• [Problem requirements] Take the line that contains "Dumpster Rental Marketing (370, 2484)" and every line after it in the material below, and quote them exactly.

• [Records shown]
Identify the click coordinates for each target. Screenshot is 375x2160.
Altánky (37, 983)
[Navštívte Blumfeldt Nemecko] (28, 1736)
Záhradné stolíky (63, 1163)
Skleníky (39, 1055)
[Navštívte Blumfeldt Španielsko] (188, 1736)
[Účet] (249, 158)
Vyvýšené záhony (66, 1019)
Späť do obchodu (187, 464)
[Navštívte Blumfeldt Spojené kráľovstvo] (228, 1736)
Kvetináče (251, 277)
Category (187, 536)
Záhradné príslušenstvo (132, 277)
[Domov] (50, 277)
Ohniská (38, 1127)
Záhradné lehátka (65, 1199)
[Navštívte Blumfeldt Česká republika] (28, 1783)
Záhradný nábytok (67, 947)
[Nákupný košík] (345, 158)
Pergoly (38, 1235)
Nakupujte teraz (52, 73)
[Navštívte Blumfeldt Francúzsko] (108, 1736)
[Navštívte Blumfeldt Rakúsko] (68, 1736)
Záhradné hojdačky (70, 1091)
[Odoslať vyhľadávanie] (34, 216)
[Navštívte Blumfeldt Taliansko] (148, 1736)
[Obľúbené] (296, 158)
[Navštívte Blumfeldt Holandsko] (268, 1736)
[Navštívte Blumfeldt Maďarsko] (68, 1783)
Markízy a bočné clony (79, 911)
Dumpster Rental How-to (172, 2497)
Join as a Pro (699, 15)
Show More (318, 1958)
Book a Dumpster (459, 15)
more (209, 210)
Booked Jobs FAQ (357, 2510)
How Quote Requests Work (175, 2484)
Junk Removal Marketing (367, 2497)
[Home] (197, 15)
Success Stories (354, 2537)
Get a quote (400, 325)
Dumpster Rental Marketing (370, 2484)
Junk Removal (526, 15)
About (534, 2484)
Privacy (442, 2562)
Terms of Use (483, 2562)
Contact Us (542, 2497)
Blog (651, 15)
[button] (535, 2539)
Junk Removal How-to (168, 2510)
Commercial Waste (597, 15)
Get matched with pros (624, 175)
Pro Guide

• [Completed exercise]
Dumpster Rental Marketing (370, 2484)
Junk Removal (526, 15)
About (534, 2484)
Privacy (442, 2562)
Terms of Use (483, 2562)
Contact Us (542, 2497)
Blog (651, 15)
[button] (535, 2539)
Junk Removal How-to (168, 2510)
Commercial Waste (597, 15)
Get matched with pros (624, 175)
Pro Guide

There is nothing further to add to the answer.